**ページ本文:**

「京ことばには、耳に流れてくる優雅さには似合わない〈毒舌針〉が仕込まれている――」京都在住60年、巧妙かつ恐ろしい言語戦略と、はんなり優雅な物腰が同居する「京都ジン」を見聞きし、体験してきた文筆家の大淵幸治氏が、本格的「京ことば」について解説します。本記事は「お気張りやす」「ぼちぼちやりなはれ」の意味を探ります。

【ぼちぼちやりなはれ】

大阪人を話題にするとき、必ずといっていいほど登場する言葉がある。

 

それは、商人たちの間で交わされる「どないだ」「ぼちぼちだ」だ。「ぼちぼち」については、『まさに勝者の余裕…厚かましい依頼を一蹴した、痛撃のひと言』でも触れたが、その場合の「ぼちぼち」は「早くしろ」(なにをグズグズしているんだ)ということであった。

 

だが、ここでのそれは「ゆっくり(慌てずに)」ということだ。

**データ抜粋:**
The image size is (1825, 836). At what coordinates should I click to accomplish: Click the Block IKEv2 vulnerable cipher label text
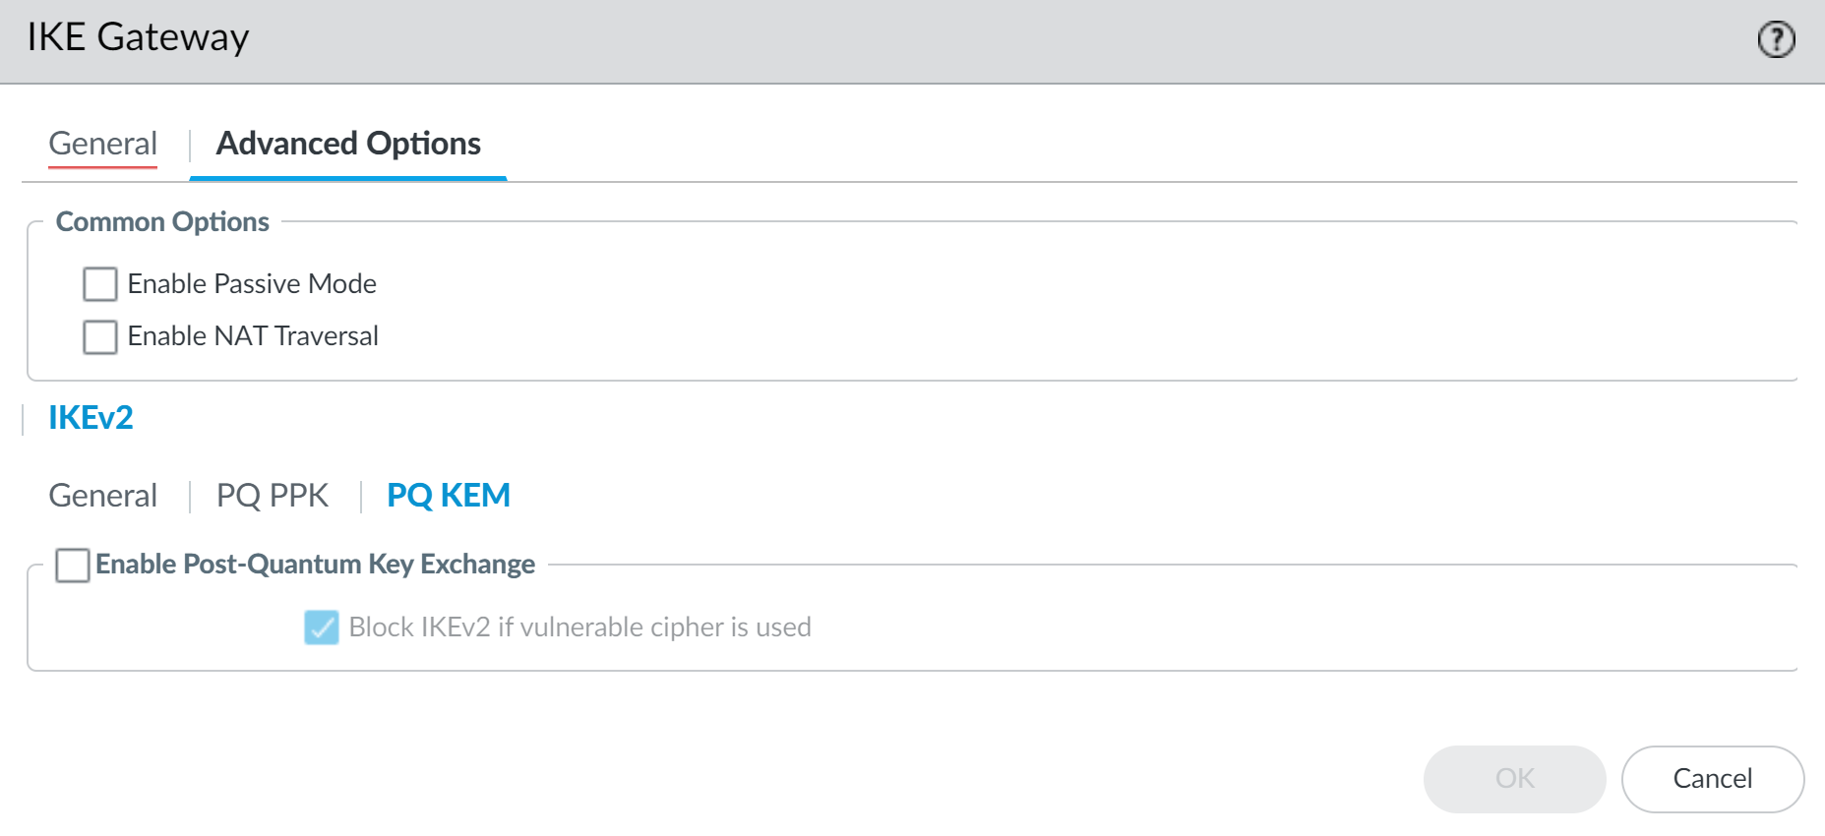(x=579, y=627)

**作業内容:**
#1 京ことばの記事について、次の(a)〜(c)が本文と合っているかを判定し、それぞれ「はい」か「いいえ」で答えて、判断の決め手となる本文の語句を正確に引用してください。(a) 筆者は京都に60年住んでいる。(b) この記事で扱う「ぼちぼち」は「早くしろ」という意味である。(c) 「どないだ」「ぼちぼちだ」は商人たちの間で交わされる言葉として挙げられている。
#2 京ことばの記事を、本文の最後の文に続けて書き進めてください。

**作業結果:**
#1
(a) はい:「京都在住60年」
(b) いいえ:「だが、ここでのそれは「ゆっくり(慌てずに)」ということだ。」
(c) はい:「商人たちの間で交わされる「どないだ」「ぼちぼちだ」だ」

#2
ことのついでにいっておくと、「ボチボチやろや」には二種類の捉え方がある。ひとつは、以前に出たそれのように「(もういい加減に)取り掛かろうや」ということであり、いまひとつは「(焦らずに)やって行こうや」ということである。

 

だが、文字に書いただけでは、そのどれであるかはわからない。

 

タネ明かしをすると、それを判別する方法は耳しかない。

 

前者のボチボチは、かなり高めに素早く発音すること。そうすれば、意図は通じる。いっぽう後者は、低音で「ボチ・ボチ」のようにゆっくりと切るようにいうと、その意味が伝わる。いわゆるピッチとイントネーションの関係だ。

 

さて、本題に戻ろう。ものごとを進めるには、慌てることが一番よくない。

 

慌てるとろくなことがない――とは、古人がさんざ身に染みて子孫に残した遺言DNAの一種でもある。こういうのをわたしは「社会的遺伝子」といっているが、意外と重宝し、今生の人生においても非常に役に立つ指標のひとつとなっている。その昔にあったCMソングではないが、「ノーンビリ行こうぜ。俺たちは」なのである。

 

…慌てて失敗しなはんな

急いてはことを仕損ずる――という俚諺がある。若い読者にも聞き覚えがあろう。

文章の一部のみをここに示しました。